Perjalanan ke Pulau Tidung memang
sudah direncanakan oleh team kita (rekan kerja) sejak lama, berbagai tour and
travel sudah di cari tahu harga setiap paketnya dan kemudian di pilih yang
terbaik juga yang termurah. Saya pun tak lupa googling, kira-kira bagaimana
bentuk Pulau tersebut, apakah nanti akan sesuai dengan yang saya inginkan.
Begini hasil observasi saya melalui wikipedia: "Pulau Tidung merupakan salah satu kelurahan di kecamatan Kepulauan Seribu Selatan, Jakarta, Indonesia. Pulau ini terbagi dua yaitu, Pulau Tidung Besar dan Pulau Tidung Kecil.”

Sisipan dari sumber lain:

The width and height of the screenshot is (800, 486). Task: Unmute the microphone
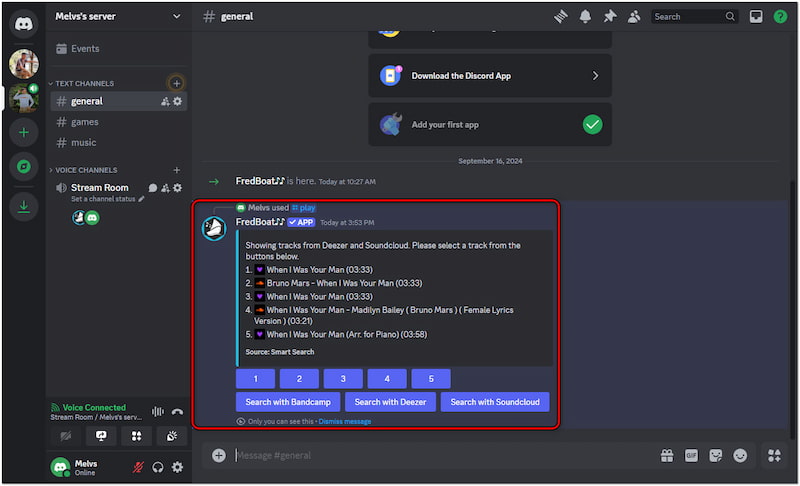pos(137,467)
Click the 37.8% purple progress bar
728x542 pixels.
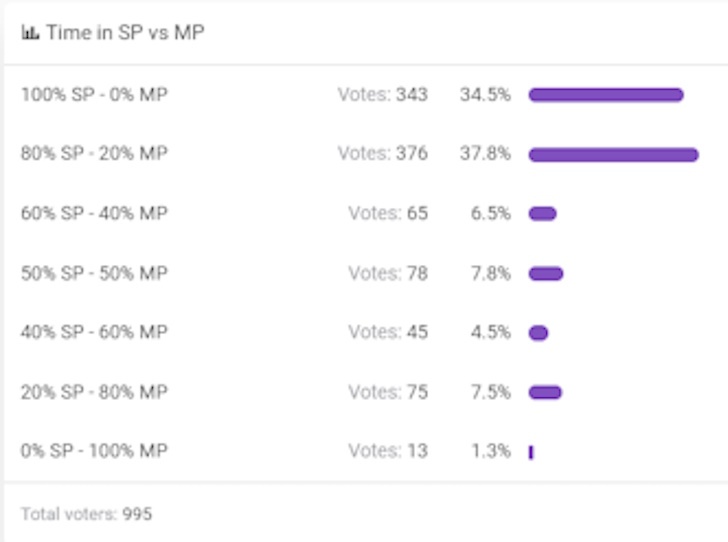[613, 155]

Yang mana yg besar yang mana yang
kecil? *Penasaran*
“Penggunaan wilayah di pulau ini
berkembang ke arah wisata bahari seperti menyelam serta penelitian
terhadap terumbu karang.”
Saya seumur-umur lihat terumbu
karang itu cuma 2x. Yang pertama di Danau Toba (catet: hampir tenggelam) dan
yang kedua di Bali. Gak kebayang gimana rasanya ngelihat terumbu karang di
Jakarta? Busett dah, bukan main girangnya hati saya.. *lebay*
“Pulau Tidung yang terdiri dari Tidung
Besar dan Tidung Kecil yang dihubungkan oleh jembatan panjang yang dinamakan Jembatan Cinta oleh
penduduk setempat.”
Wuihh, ada jembatan Cinta...
*mata berbinar-binar*
“Terletak di Kepulauan Seribu Selatan bagian barat, dengan jarak tempuh kurang lebih 3 jam
perjalanan dari Muara Angke dengan kapal penumpang.”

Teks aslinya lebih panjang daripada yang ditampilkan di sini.